High-fat diets may be as unhealthy for horses as they are for human
by Clare Illingworth
Ideal images of horses feeding on verdant pastures are fading from sight in North America's equine industry. Today, many horses spend much of their time confined to stalls, where they receive specialized feeds.
For some, their menus are high in fat, which is believed to be more conducive to performance ability. But putting such distance between genetic heritage and modern practices may not be a healthy practice, researchers say, because stepping away from horses' natural food sources could be affecting the way they store and release muscle energy during exercise. And that's critical for all equine athletes.
Prof. Jill McCutcheon, Pathobiology, has teamed up with Prof. Ray Geor and Ph.D. student Shannon Pratt of the Department of Animal and Poultry Science to determine the differing impacts of high-fat feeds and common starch feeds on glucose regulation in the blood and muscles of young horses. High-fat feeds have become increasingly popular because they maintain weight without making a horse "hot," an industry term for having too much energy.
"There is little information about how diet affects horses," says Geor. "We know they relay on carbohydrates such as glucose for energy during exercise, but we don't know how this supply is regulated or replenished."

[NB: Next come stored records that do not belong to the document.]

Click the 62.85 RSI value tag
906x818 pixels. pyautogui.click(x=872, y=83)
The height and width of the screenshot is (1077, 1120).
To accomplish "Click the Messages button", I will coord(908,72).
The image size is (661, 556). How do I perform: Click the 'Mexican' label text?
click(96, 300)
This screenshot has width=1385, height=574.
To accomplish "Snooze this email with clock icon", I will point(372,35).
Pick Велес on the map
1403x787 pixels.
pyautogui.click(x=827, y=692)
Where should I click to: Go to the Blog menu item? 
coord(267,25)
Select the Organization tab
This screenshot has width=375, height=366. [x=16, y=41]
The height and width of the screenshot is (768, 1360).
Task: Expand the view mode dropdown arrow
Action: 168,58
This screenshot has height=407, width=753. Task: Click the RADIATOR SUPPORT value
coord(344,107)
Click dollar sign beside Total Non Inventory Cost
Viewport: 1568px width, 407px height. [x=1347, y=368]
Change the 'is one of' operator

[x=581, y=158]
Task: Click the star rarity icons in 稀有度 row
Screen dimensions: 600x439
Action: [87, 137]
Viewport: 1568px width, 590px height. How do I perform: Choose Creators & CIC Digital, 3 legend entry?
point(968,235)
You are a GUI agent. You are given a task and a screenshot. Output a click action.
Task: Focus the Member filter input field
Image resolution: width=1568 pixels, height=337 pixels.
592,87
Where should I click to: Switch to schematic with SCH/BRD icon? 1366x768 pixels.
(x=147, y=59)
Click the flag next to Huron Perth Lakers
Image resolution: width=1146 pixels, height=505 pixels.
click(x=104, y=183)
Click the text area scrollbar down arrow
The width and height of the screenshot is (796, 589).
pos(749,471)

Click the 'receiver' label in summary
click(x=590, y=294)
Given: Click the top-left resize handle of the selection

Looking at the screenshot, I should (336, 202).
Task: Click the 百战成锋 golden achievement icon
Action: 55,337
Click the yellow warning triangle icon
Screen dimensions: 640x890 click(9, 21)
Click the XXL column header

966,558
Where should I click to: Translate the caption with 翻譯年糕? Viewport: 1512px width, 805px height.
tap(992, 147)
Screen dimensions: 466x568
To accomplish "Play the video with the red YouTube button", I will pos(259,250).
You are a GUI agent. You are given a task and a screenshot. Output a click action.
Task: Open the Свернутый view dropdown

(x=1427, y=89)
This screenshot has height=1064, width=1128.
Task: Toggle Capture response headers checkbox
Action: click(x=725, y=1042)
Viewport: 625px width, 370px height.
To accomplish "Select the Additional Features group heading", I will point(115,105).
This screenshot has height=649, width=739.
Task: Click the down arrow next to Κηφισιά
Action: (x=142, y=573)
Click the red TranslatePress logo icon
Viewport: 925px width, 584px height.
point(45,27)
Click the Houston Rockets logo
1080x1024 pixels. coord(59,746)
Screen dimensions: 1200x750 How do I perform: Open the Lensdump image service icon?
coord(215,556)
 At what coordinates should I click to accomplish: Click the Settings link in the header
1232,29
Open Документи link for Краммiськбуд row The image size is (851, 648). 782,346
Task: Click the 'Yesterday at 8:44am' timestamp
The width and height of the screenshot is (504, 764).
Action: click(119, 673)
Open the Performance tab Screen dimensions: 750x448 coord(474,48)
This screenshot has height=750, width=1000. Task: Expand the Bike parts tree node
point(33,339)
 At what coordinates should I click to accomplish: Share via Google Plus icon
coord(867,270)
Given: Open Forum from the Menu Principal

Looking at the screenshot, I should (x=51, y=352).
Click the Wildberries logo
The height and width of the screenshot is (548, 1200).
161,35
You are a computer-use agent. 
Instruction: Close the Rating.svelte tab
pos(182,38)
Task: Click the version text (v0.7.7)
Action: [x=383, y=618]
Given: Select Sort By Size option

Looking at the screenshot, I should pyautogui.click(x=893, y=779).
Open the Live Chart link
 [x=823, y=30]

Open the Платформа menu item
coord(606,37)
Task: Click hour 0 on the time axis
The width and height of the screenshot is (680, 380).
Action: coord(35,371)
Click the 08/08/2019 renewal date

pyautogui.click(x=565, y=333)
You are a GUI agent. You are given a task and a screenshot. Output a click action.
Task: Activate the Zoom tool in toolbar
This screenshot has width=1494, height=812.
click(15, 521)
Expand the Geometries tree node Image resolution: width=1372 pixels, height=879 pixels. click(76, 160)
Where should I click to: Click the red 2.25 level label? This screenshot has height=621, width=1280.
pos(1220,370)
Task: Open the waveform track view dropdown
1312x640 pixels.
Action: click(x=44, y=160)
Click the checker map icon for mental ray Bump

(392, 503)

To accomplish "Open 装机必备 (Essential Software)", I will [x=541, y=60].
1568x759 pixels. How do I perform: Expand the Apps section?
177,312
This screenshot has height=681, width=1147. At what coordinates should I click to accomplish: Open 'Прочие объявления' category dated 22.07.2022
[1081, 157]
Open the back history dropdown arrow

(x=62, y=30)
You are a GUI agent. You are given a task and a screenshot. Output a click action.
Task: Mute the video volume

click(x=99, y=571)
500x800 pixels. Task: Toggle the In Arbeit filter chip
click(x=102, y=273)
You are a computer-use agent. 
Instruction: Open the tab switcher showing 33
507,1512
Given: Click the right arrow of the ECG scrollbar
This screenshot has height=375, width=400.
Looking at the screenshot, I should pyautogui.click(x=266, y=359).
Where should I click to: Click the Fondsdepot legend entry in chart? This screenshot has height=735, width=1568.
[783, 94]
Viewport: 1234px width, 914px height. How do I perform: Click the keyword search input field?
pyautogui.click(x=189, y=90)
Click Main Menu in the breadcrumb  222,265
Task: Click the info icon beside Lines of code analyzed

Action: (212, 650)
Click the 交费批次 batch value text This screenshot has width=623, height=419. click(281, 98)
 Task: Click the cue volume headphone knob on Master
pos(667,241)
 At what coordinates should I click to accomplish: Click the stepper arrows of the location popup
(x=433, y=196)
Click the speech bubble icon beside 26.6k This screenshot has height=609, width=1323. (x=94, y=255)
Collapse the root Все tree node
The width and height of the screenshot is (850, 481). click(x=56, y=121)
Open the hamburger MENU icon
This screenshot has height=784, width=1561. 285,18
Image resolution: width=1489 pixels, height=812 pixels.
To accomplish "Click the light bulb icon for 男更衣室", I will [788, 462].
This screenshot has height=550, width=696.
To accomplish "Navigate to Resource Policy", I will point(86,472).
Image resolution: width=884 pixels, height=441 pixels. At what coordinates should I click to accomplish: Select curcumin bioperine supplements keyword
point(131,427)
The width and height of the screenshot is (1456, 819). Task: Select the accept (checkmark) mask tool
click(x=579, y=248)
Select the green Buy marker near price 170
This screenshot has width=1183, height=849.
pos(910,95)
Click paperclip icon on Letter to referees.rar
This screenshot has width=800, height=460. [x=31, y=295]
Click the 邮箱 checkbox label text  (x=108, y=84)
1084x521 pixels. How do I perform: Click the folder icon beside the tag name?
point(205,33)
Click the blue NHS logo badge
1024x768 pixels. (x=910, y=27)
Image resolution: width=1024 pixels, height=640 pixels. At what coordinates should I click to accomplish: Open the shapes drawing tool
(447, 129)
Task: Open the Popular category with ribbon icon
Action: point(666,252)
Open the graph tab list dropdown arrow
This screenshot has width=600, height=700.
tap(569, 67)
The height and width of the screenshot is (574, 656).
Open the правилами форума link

Adds McCutcheon: "Glucose regulations affects every aspect of your body, including growth and performance. People feed their horses every day, but we know so little about how nutrients are used at the cellular level."
In athletes, humans and horses alike, glucose provides fuel for the body (surplus is stored in the muscles as glycogen). Glucose, which comes from carbohydrates such as starches in grains, is dispersed though the blood. Insulin, a hormone, senses high levels of this blood sugar and triggers an appropriate glucose absorption by the muscles.
Increasing the amount of fat in a diet allows the starch content to be lowered, so insulin is released less often. But this may ultimately lower insulin sensitivity, meaning it's difficult for the horse to properly digest starches. It's believed this affects insulin, blood glucose and muscle glycogen.
"A high-fat diet is used by humans suffering Type 1 diabetes because their bodies don't create the required amount of insulin," Says Pratt. "Caregivers are feeding the same diet to their horses without really considering the implications."
Physical training may alter this effect. Technology used during human clinical diabetic research will be used to measure the rate insulin removes glucose from the blood. It's anticipated that although fat-supplemented diets may alter the ability to digest starches when horses aren't working, physical training may lessen the impact and thus reduce concerns about the starch content of the diet.
The project began last winter with 12 horses. It's sponsored by the E.P. Taylor Fund, the Equine Research Fund and the Ontario Ministry of Agriculture and Food. Other researchers involved are Prof. John Burton of the Department of Animal and Poultry Science, veterinary student Carleen Foot and pathobiology technician Leach Rae Read.
Fueling the equine athlete
Oats have been a staple in horse feed for decades, added to hay-based diets to boost energy intake. But new research says oats and other such starches may not be the best way to replenish lost energy stores after a strenuous workout. Instead, alternative energy sources could be the answer to fueling the equine athlete to a new level.
Prof. Ray Geor, Department of Animal and Poultry science, is trying to determine which foods best replenish a horse's lost muscle energy."Many sports require great athleticism in the horse," says Geor. "It's important that we fully understand how feeding and nutrition can affect their athletic potential."
Excess starches from the diet are stored in the muscles as glycogen, a complex sugar molecule. During exercise, these glycogen stores are used up, then require a considerable amount of time, sometimes longer than a day, to replenish. Geor believes the feeding regimen shortly after exercise can help speed up this process, allowing horses and trainers to get the most out of daily workouts. Feeding too much starch-based grain can overload the digestive system, sending undigested starches to the large intestine. This can lead to digestive upset that, in horses, could become colic, a potentially deadly condition. Geor is testing whether fats, proteins and various forms of carbohydrates, as well as timing relative to exercise, affect glycogen stores and future athletic performance. "Sequential training days can decrease the horse's glycogen stores," he says. "By looking at different energy types, we hope to identify feeding strategies that best enhance athletic potential and post-exercise recovery."
This research is sponsored by Purina Mills LLC.